● **Activity**: Tally the lines in the data below in which the word "Expand" occurs, then give only the total.

● **Data section**:
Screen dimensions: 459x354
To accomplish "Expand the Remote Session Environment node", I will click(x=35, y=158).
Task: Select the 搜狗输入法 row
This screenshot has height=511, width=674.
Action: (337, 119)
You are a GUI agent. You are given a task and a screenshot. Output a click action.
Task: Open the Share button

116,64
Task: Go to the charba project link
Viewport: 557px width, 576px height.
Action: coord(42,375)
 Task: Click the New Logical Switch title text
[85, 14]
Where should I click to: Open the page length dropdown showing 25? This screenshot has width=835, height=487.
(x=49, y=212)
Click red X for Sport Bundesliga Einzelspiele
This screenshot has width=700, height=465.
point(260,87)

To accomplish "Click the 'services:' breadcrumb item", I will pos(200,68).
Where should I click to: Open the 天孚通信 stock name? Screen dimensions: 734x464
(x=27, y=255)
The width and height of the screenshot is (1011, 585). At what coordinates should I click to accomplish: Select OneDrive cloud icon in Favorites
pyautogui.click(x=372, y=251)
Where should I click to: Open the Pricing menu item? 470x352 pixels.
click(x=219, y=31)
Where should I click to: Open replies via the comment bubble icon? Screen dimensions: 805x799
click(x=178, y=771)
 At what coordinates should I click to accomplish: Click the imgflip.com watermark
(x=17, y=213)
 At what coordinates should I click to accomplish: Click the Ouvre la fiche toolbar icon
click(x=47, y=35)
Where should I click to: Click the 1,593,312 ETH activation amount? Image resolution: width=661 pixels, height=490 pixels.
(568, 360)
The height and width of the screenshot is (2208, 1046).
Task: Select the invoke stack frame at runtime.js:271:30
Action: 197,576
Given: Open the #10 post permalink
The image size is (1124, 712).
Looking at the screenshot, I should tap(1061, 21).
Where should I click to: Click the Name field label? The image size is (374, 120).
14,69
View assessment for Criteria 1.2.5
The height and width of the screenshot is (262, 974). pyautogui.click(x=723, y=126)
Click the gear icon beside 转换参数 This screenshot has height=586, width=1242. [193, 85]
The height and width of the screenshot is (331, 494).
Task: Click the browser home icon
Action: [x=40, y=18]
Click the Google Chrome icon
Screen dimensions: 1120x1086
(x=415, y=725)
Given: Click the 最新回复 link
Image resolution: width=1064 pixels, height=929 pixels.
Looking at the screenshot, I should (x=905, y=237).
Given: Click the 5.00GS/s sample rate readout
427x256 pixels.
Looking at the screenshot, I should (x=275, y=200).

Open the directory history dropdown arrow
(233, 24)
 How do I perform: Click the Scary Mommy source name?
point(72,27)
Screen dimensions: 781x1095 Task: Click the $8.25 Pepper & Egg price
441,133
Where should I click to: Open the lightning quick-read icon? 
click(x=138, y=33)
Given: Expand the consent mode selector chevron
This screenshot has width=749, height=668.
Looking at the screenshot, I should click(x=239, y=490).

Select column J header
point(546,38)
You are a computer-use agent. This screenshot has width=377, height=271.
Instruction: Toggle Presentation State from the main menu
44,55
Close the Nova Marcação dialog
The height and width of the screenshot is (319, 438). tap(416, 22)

● **Response**: 2